スリル満点の岩尾根
−裏妙義・丁須岩−

【年月日】

1995年12月5日
【同行者】 単独
【タイム】

国民宿舎前(10:33)−丁須岩(12:05)−赤岩(13:15)
−三方境(14:00)−国民宿舎前(15:10)

【地形図】 南軽井沢

谷急山から裏妙義

 自然探勝道を右に分け、さらに行くと籠沢(こもりさわ)をからみながらの登り。
 完全に涸れた沢だが、久しぶりに沢らしいところを登る感触を味わえた。

 両岸が岩壁になったところが木戸で、ちょっとした岩場の乗っ越しに鎖がかけられていた。
 籠沢で水が流れているのはこの鎖場だけ。
 岩壁以外に見るものとてないが、パープルに輝くムラサキシキブの実がときおり目を慰めてくれた。

 まだ使えそうな炭焼窯のあとを左に見るといよいよ源頭となり、鎖の下がった急なところを登りきると尾根の上に出た。

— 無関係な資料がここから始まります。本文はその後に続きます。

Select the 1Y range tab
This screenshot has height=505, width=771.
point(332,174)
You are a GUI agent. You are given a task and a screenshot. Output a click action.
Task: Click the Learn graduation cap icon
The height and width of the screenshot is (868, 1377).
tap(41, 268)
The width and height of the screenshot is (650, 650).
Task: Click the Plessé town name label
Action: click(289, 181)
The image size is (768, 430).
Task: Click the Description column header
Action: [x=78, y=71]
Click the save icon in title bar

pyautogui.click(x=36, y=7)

 そこから北を回り込み、何ヶ所かの鎖を登り、ようやく丁須岩の基部まで行くと、見慣れた展望が飛びこんできた。
 ときおり冷たい風が吹きつけていたが、この日もまずまず快晴。

 時刻がちょうどお昼だったので期待していた表妙義はまだ逆光。
 すぐ前には赤岩と烏帽子岩が屹立しており、この日の行く手が思いやられた。

 景色はいいが風が強くて閉口したので、縦走路側へ少し行った小広いところで大休止。
 風のうなりがなかなかすごいが、灌木の中の小さな日だまりに腰を下ろすと別世界。
 小一時間ほどもすごしてしまった。

 腰をあげていよいよ裏妙義の核心部へ。
 簡単ないくつかの鎖場を越えていくと、突然20メートルほどの垂直に近いチムニーの下り。
 ザックが意外にかさばっているので背中がつかえて下りにくい。

 赤岩からは岩場を下から巻いたり、桟道やすのこなどを渡した水平なトラバースルートを通ったりするのでちっとも飽きないが、かなり緊張するところもある。

 赤岩と烏帽子岩の鞍部の七人星は、尾根の上に小さな岩がいくつか突き出ていて、子持山を思い出させる。
 ここは下に下って巻く。

 烏帽子岩は赤岩より短時間で通過できた。

 烏帽子岩の先からはごく普通の登山道。
 この先に怖いところはないし、あとはずっと下りなので足どりも軽い。

 太陽がしだいに西に傾き、雑木越しに見る表妙義が斜光線に照らされる。
 右前方にそびえる谷急山は逆光の中にぼやける。

 三方境からは、雑木と植林の中をゆったりと下った。